Any being lives better or worse in the place where it lives according to the characters it has developed. So, for example, if you have a thick covering of hair, you will stand the cold well; if you have agility to climb trees, you will escape predators; and if you can swim, you will not drown when crossing a river. This ability to live better or worse is what we call adaptation to the environment. Those that are better adapted live better, eat well, escape from predators, live longer, and, therefore, will have more offspring and leave more offspring to the next generation who will carry their genes. This is the survival of the fittest.
- Beings better adapted to their environment leave more offspring to the next generation.
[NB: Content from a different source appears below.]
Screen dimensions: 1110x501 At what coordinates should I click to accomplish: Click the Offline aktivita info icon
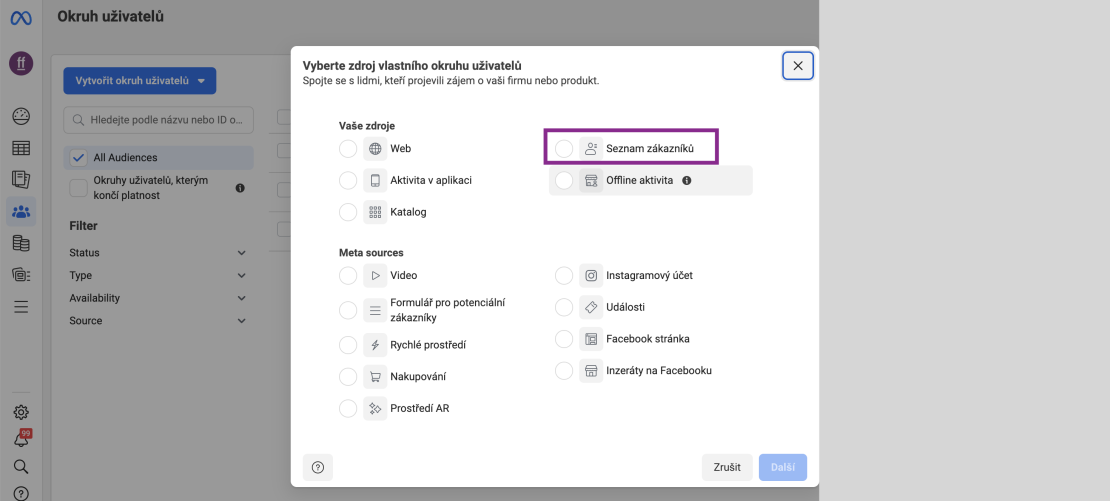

In a negative sense, individuals who are less well adapted live less and leave fewer offspring, so that after several generations their genes tend to disappear, leaving only the genes that are a better fit. In other words, nature selects the best genes for a particular environment; this is what we call natural selection. In the example of the bears, in a hot medium, short-haired bears live better than those with long hair, and it will be somewhat hot, which will affect their daily lives (run less, be more tired, etc.). Short-haired bears live longer and better and leave more offspring to subsequent generations. Eventually, fewer bears will be born with long hair. If at any given time there is a sustained change in the environment in which a population lives, everything will change, and the best-adapted individuals may cease to be, and, conversely, those who previously lived worse and left few descendants may now be the best adapted. In this case, natural selection will act now, favoring those who it harmed before. If the place where our bears live is getting colder, long-haired bears who used to live worse are now going to become the fittest, and short-haired bears who used to live better now do not bear the cold, live worse, and leave fewer offspring, changing the evolutionary trend. After many generations, the population will have disappeared from the alleles of short hair; all bears are long-haired, and the bear species have changed slightly. Now maybe we have a new subspecies characterized by having long, thick hair to protect it from the cold.
Evolutionary Forces
As we have seen, the main evolutionary force is genetic mutations, which are responsible for most of the genetic variability of populations, but they are not the only evolutionary force that acts, as there are others that are also very important:
- Sexual reproduction, which is responsible for the mixing of genes and alleles in individuals.
- The number of individuals in the population, because if the population is very small, genetic changes occur more quickly (genetic drift).
- Movements of individuals, migration, altering the set of genes and alleles of the population.
- And, of course, natural selection, which will select those most favorable genetic combinations in that environment, making those individuals best adapted to produce more individuals and their biological effectiveness is greater.
Microevolution and Macroevolution
Sometimes natural selection acts by favoring alleles that result in major changes in populations, so that over time new species can arise similar to the above, what we call microevolution. Or groups of living things may become completely different species, even earlier extinct, what is called macroevolution. It all depends on mutations arising alleles or new genes, suggesting the existence of characters very different from those existing, and that these different characters are selected by mean better adaptation to the environment.
Speciation
When a population changes its genetic information by mutations, the combination of sexual reproduction and natural selection favors new genetic combinations. Eventually, the population will belong to the species and will become a new species; this is what we call speciation. This process is slow and gradual, as the Darwinists and neo-Darwinism say, or is quick and sharp, as the “saltationists” or punctuated equilibrium say.